Namun ada penulis-penulis lain yang mendukung monisme berdasarkan alasan-alasan yang bukan cuma abstrak semata-mata, dan penulis-penulis tersebut menyatakan, sebagai suatu masalah yang memiliki nilai praktis, bahwa hukum internasional dan hukum nasional keduanya merupakan bagian dari keseluruhan kaidah hukum universal yang mengikat segenap umat manusia baik secara kolektif ataupun individual. Dengan perkataan lain, individu-lah yang sesungguhnya menjadi akar kesatuan dari semua hukum tersebut.
            Penganut teori monoisme berpendapat bahwa hukum internasional dan hukum
nasional merupakan bagian-bagian yang saling berkaitan pada satu struktur hukum. Akibat dari pandangan ini adalah bahwa antara keduanya mungkin ada hubungan hierarki. Persoalan hierarki inilah yang melahirkan dua pandangan yang berbeda dalam teori monoisme berkenaan dengan masalah penekanan/pengutamaan. Satu pihak menyatakan monoisme dengan mengutamakan (primat) hukum nasional, dan pihak lain dengan pengutamaan (primat) hukum internasional.

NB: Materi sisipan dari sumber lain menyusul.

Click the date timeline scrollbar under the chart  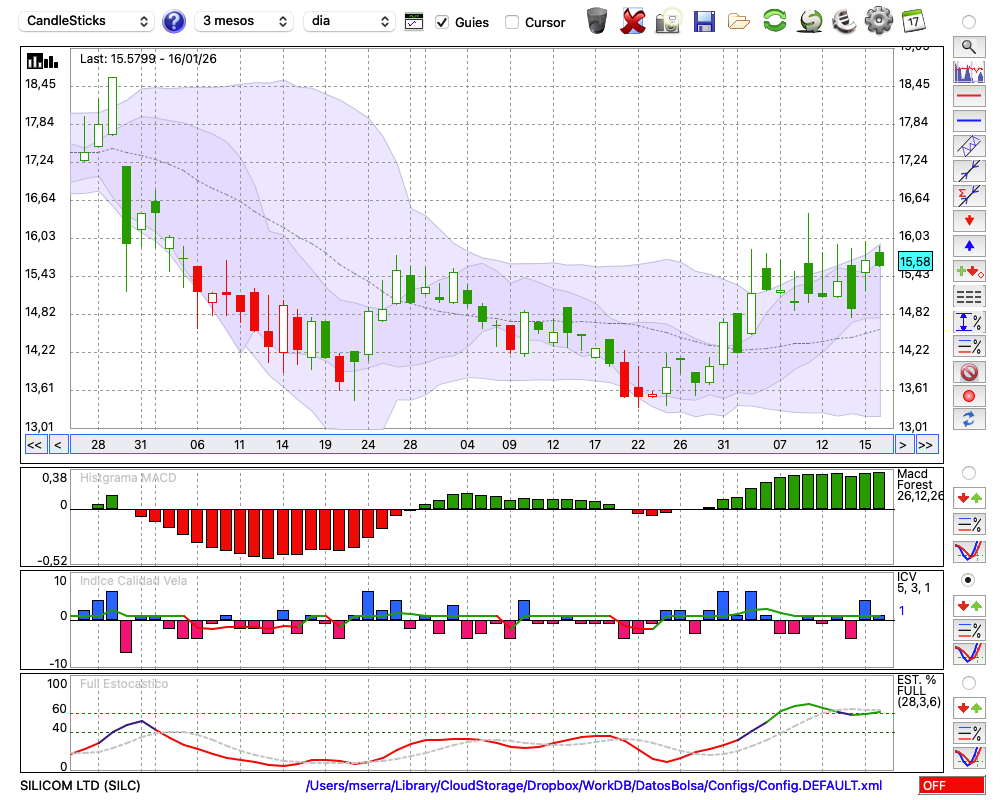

Menurut pandangan monoisme dengan primat hukum nasional, maka hukum nasional tidak lain adalah sebagai kelanjutan dari hukum nasional belaka, atau tidak lain adalah bahwa hukum internasional itu merupakan hukum nasional untuk urusan-urusan luar negeri. Ini berarti bahwa hukum internasional itu bersumber pada hukum nasional, alasannya adalah:
-          Bahwa tidak ada organisasi di atas negara-negara yang mengatur kehidupan negara-negara di dunia ini.
-          Dasar hukum internasional yang mengatur hubungan internasional adalah terletak di dalam wewenang negara-negara untuk mengadakan perjanjian-perjanjian internasional, jadi wewenang konstitusional.

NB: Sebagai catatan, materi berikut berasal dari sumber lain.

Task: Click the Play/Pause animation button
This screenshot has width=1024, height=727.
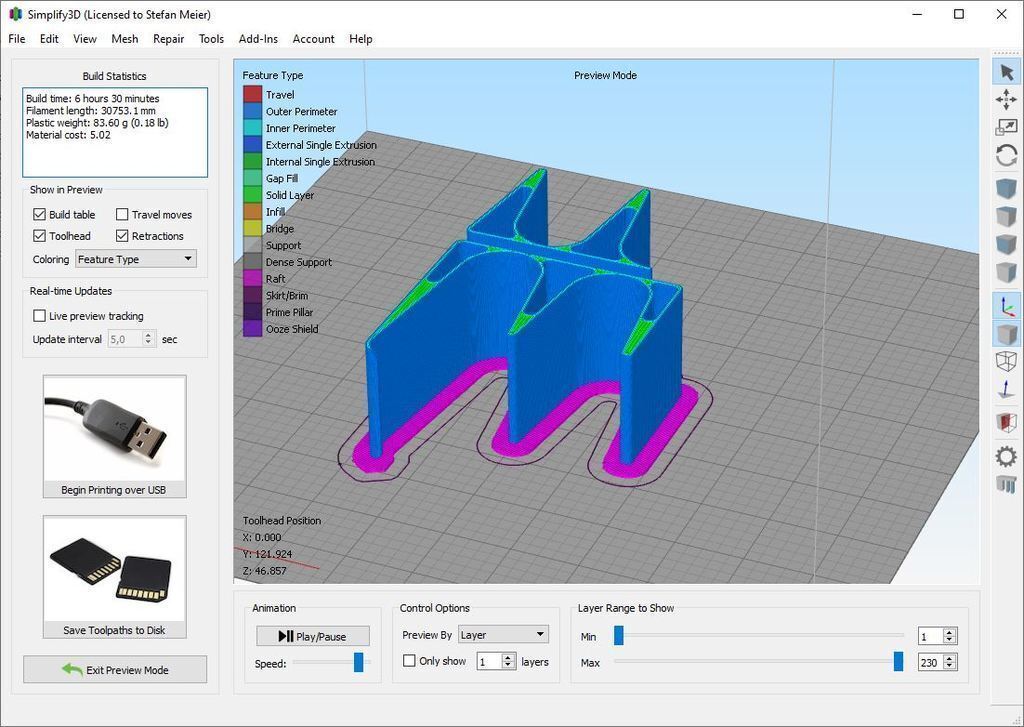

Faham monoisme dengan primat hukum nasional ini mempunyai sejumlah kelemahan, yaitu:
-          Faham ini terlalu memandang hukum itu sebagai hukum yang tertulis semata-mata sebagai hukum-hukum internasional dianggap hanya hukum yang bersumber perjanjian internasional, suatu hal yang jelas tidak benar.

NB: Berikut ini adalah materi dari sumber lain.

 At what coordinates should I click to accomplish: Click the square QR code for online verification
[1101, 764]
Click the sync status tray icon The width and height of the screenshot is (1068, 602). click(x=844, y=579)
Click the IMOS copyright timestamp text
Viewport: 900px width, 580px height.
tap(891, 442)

-          Bahwa pada hakekatnya faham monoisme denagn primat hukum nasional ini merupakan penyangkalan atas adanya hukum internasional yang mengikat negara-negara. Sebabnya, jika terikatnya negara-negara pada hukum internasional digantungkan kepada hukum nasional, ini sama saja dengan menggantungkan berlakunya hukum internasional atas kemauan negara iru sendiri. Keterikatan ini dapat ditiadakan jika negara mengatakan tidak ingin lagi terikat pada hukum internasional.
            Menurut faham monoisme dengan primat hukum internasional, maka hukum nasional itu bersumber pada hukum internasional, yang menurut pandangan ini merupakan suatu perangkat ketentuan hukum yang hierarkis lebih tinggi. Menurut faham ini, hukum nasional tunduk pada hukum internasional dan pada hakikatnya kekuatan mengikatnya berdasarkan suatu pendelegasian wewenang dari hukum internasional.
            Faham monoisme dengan primat hukum internasional inipun tidak luput dari kelemahan. Adapun kelemahan faham monoisme dengan primat hukum internasional adalah:
-          Pandangan bahwa hukum nasional itu tergantung dari hukum internasional, yang berarti mendalikan bahwa hukum internasional telah ada terlebih dahulu dari hukum nasional bertentangan dengan kenyataan sejarah. Berdasarkan kenyataan sejarah, hukum nasional telah ada sebelum adanya hukum internasional.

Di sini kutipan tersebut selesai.